[Element lookup records]
[start]
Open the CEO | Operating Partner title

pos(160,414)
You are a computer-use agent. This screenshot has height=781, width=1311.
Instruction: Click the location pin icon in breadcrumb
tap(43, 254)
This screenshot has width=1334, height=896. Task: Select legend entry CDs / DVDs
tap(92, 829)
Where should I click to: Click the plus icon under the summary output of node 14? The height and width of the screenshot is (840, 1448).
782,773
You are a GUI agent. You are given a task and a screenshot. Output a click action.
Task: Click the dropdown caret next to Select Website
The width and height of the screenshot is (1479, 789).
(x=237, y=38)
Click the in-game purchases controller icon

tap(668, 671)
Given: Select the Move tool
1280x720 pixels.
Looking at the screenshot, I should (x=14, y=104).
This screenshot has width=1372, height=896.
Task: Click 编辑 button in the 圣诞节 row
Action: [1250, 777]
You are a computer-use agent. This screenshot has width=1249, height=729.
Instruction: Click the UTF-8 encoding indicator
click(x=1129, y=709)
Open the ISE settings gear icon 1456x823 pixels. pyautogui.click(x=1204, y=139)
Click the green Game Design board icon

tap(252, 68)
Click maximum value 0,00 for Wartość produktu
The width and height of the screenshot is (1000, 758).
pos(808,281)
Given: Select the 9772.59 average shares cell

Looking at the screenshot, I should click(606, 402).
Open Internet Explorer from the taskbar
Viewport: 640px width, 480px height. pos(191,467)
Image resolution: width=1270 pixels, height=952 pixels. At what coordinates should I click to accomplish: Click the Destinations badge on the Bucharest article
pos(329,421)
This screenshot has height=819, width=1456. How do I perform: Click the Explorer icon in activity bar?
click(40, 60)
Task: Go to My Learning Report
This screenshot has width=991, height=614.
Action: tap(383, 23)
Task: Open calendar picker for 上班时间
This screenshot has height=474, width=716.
[end]
Transcribe the lines of the material verbatim, starting at the line containing "Task: Open calendar picker for 上班时间" and ending at the end of the material.

Task: Open calendar picker for 上班时间
This screenshot has height=474, width=716.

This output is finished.